Relevant Law and Findings

 

When we examine an APRA complaint, our authority is to determine whether a violation of the APRA has occurred.  See R.I. Gen. Laws § 38-2-8.  In doing so, we must begin with the plain language of the APRA and relevant caselaw interpreting this statute.

 

The APRA provides that all records maintained by public bodies are subject to public disclosure unless the document falls within one of the twenty-eight (28) enumerated exemptions. See R.I. Gen. Laws § 38-2-2(4)(A)-(BB). Among other exemptions, the APRA permits nondisclosure of “[r]ecords, reports, opinions, information, and statements required to be kept confidential by federal law or regulation or state law or rule of court.” R.I. Gen. Laws § 38-2-2(4)(S) (“Exemption (S)”).

 

The RISP avers that the responsive video footage is required to be kept confidential by law because all records related to the  arrest and criminal charges were sealed by a court order in accordance with R.I. Gen. Laws § 12-1-12.1, which sets forth provisions for the sealing of criminal case records in certain circumstances.[2] Indeed, the RISP provided this Office with a court order from the underlying criminal case which states that “[i]n accordance with the provisions of G.L. 1956 § 12-1-12.1 … all records relating to the above-referenced case shall be sealed.” The Complainant does not contest that the responsive video footage is related to the underlying criminal case and covered by this court order. Accordingly, it is plain that the responsive video footage is required to be kept confidential in accordance with R.I. Gen. Laws § 12-1-12.1 and the order of the court in the underlying criminal case. C.f. Caldwell v. City of Providence, PR 22-13 (finding the City permissibly withheld responsive video footage as it related to expunged criminal records even though the requester was the subject of the video footage); Milkovits v. Cranston Police Department, PR 18-34 (noting the power of R.I. Gen. Laws § 12-1-12.1 to require records be kept confidential). Therefore, the RISP permissibly withheld the responsive footage in its entirety pursuant to Exemption (S).[3]

 

The Complainant asserts that the RISP wrongly withheld the responsive video footage from him because he has a personal interest in the record. But the Complainant’s personal interest in the footage is of no consequence as “under the APRA you have no greater right to access the requested records than any member of the general public, regardless of whether you are the subject of the [requested material].” Walters v. Department of Public Safety, PR 11-38. We have explained that “if this [Office] determines that a particular document is a public record, then any person may access or inspect that record regardless of whether or not they are an interested party. For this reason, the fact that [a complainant] may be requesting records concerning [themselves or something in which they have a personal interest] is of no consequence to our analysis.” Id.; see Bernard v. Vose, 730 A.2d 30, 31 (R.I. 1999) (holding that no one has an “individualized right to review” public records related to themselves); see also McQuade v.

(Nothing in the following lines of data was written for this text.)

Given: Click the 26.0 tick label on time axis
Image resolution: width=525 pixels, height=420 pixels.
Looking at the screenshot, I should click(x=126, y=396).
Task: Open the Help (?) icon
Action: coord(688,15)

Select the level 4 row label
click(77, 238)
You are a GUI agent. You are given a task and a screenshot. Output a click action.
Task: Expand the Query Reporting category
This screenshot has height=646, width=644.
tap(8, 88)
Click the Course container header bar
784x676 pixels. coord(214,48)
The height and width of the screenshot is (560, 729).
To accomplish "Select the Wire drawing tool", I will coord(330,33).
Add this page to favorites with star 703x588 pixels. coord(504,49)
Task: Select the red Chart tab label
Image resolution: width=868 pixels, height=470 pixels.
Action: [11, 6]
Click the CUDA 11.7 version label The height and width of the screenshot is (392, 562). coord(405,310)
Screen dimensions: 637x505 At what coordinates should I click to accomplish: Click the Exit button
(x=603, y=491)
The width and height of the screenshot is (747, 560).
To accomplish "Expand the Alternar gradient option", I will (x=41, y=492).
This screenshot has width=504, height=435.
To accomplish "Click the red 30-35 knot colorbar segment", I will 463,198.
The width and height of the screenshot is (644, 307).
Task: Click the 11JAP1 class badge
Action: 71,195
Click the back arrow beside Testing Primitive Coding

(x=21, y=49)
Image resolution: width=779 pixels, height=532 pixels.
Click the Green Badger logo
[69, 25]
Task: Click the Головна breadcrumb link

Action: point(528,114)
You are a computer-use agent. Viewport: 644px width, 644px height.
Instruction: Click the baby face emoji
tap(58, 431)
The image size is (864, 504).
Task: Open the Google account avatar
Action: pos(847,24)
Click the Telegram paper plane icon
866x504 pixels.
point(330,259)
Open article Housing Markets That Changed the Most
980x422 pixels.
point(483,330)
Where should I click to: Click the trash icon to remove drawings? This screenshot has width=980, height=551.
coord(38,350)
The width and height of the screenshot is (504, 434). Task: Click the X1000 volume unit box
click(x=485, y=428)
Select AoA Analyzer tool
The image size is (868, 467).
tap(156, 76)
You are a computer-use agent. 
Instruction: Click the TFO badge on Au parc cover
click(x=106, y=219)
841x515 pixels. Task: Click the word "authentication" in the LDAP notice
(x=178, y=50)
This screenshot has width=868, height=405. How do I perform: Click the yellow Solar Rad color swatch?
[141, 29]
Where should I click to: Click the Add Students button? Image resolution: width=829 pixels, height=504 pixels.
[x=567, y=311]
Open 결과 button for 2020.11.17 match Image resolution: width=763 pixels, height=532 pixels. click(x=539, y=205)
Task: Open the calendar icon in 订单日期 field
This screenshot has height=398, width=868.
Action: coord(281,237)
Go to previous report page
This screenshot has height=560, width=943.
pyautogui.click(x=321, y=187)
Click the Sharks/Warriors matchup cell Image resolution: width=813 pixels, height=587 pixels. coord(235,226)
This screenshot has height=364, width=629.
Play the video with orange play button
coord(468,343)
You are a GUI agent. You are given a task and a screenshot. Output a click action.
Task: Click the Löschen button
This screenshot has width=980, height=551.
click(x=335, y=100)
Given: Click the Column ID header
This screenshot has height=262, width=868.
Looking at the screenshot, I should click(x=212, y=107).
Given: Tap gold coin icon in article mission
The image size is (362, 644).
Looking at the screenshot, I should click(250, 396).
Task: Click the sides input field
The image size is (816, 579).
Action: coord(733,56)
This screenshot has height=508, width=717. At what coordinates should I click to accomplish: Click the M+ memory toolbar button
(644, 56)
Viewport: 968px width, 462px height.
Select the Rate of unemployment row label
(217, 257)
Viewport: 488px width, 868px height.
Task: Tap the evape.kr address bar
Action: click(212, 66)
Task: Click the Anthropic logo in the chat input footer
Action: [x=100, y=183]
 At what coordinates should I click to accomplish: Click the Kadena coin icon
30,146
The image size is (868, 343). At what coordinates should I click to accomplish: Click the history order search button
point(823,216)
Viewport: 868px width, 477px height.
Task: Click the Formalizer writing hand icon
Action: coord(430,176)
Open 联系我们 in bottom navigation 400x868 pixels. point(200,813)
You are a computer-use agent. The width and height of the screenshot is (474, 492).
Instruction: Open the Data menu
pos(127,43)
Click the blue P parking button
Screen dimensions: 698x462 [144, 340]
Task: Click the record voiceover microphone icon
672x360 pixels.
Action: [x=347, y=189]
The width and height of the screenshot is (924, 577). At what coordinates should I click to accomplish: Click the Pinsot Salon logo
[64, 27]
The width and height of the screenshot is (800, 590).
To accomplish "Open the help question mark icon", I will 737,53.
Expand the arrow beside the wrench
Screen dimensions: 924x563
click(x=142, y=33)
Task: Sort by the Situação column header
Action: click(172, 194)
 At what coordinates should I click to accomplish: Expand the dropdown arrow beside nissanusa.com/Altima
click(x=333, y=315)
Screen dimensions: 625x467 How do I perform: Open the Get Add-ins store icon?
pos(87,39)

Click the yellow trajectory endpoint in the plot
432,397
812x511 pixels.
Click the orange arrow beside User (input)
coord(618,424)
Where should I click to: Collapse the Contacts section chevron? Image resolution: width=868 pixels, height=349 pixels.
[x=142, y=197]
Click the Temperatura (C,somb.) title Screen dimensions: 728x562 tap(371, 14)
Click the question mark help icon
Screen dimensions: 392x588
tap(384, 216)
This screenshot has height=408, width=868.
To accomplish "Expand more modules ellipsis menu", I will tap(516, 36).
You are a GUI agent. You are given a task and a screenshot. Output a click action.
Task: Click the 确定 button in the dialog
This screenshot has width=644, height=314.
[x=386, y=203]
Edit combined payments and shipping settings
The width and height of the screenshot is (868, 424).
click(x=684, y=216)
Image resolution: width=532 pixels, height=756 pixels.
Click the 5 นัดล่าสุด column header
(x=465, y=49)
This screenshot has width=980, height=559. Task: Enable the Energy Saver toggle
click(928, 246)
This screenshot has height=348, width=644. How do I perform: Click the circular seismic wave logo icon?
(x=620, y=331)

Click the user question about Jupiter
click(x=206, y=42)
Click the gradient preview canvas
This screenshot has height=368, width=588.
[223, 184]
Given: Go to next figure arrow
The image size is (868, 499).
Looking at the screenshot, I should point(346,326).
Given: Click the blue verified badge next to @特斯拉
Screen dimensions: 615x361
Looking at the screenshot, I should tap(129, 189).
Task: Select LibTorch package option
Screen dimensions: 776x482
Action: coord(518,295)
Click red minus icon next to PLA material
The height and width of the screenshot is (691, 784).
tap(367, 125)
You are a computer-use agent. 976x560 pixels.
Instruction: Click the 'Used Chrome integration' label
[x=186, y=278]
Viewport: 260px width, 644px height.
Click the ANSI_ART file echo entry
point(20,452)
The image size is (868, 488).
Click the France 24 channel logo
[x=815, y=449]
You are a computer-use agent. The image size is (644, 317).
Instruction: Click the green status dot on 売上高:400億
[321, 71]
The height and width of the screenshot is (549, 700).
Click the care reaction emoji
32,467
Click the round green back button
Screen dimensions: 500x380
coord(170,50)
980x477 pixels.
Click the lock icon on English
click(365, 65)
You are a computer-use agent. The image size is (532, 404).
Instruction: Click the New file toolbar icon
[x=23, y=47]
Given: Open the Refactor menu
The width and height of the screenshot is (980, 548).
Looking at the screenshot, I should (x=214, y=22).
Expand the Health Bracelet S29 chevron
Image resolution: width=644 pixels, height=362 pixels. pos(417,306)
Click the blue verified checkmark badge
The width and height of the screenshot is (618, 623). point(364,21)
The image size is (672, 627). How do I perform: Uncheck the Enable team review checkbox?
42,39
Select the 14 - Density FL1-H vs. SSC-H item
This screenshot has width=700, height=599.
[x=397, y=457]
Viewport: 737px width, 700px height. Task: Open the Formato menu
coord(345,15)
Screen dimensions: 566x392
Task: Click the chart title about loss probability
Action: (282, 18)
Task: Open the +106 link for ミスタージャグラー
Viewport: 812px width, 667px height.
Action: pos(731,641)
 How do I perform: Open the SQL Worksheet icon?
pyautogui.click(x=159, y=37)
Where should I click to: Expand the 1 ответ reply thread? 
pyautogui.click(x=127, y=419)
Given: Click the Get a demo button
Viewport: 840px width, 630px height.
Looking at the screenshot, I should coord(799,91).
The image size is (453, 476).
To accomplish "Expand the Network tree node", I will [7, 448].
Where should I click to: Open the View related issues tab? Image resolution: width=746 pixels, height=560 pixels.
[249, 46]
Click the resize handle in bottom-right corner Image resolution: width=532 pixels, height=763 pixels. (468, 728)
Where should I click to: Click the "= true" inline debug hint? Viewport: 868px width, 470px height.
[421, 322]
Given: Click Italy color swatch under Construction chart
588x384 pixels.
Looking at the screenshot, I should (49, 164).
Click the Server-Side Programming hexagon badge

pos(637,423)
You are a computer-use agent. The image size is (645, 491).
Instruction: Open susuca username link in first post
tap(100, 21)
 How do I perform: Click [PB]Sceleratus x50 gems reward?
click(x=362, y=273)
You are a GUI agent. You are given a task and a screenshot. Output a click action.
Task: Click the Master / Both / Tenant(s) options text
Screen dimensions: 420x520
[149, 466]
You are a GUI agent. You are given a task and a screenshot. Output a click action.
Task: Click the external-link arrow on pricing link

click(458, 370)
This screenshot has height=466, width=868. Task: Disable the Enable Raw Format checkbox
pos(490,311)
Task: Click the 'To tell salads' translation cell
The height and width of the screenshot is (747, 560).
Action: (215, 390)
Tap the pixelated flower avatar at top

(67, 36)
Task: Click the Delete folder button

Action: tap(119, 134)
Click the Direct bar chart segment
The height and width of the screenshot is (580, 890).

Rhode Island State Police, PR 13-03 (“Accordingly, if this Department determines that a particular document is a public record, then any person may access or inspect that record regardless of whether or not that person is an interested party. Once a record is made public to one person under the APRA, that record is public to all.”).

 

Finally, the Complainant asserts that the RISP’s denial was inadequate under the APRA as it did not cite to the specific law that required the responsive footage to be kept confidential and only cited to Exemption (S). To support his argument, the Complainant provides a quote purportedly from the Rhode Island Supreme Court case Direct Action for Rights and Equality v. Gannon, 819 A.2d 651 (R.I. 2003), in which the Court appears to be holding that a public body “bears the burden of proving the applicability” of an exemption it cites. First, after our review of the cited decision, we are unable to locate the provided quote anywhere within the Court’s written decision. Second, it appears that the Complainant is conflating a public body’s duties under R.I. Gen. Laws § 38-2-7(a) and R.I. Gen. Laws § 38-2-10.[4] Under R.I. Gen. Laws § 38-2-7(a), a public body need only provide a requester in writing with the “specific reasons for the denial.” The RISP’s citation to Exemption (S) in its denial of the Complainant’s request provided a specific reason for the denial in compliance with R.I. Gen. Laws § 38-2-7(a). Although we encourage public bodies to provide as much detail and explanation as possible in their denials, this Office has consistently applied a flexible and practical approach that accords with the legislative decision in drafting the APRA not to impose extensive or detailed requirements for identifying withheld records and the reasons for withholding. See Finnegan v. Town of Scituate, PR 20-41 (finding that a denial of records did not violate the APRA even though it did not cite a specific exemption because its response “generally corresponds” with an APRA exemption and “nothing in the APRA requires a denial to cite a specific APRA exemption”); Piskunov v. City of Cranston, PR 16-41 (finding public body did not violate APRA when it denied access to the requested records by stating that the records were “private and confidential personnel and investigative materials”). Here, there is no question RISP satisfied the APRA’s requirement where it cited the specific exemption pursuant to which it was withholding the record.

 

Conclusion

 

Although this Office has found no violation, nothing within the APRA prohibits an individual or entity from instituting an action for injunctive or declaratory relief in Superior Court as provided in the APRA.  See R.I. Gen. Laws § 38-2-8(b).  Please be advised that we are closing this file as of the date of this letter.

 

We thank you for your interest in keeping government open and accountable to the public.

 

Sincerely,

 

PETER F. NERONHA

ATTORNEY GENERAL

 

By: /s/ Patrick Reynolds

Patrick Reynolds

Special Assistant Attorney General

 

 

 

APRA


[1] Because the matter is sealed, as discussed below, we decline to identify the person who was arrested.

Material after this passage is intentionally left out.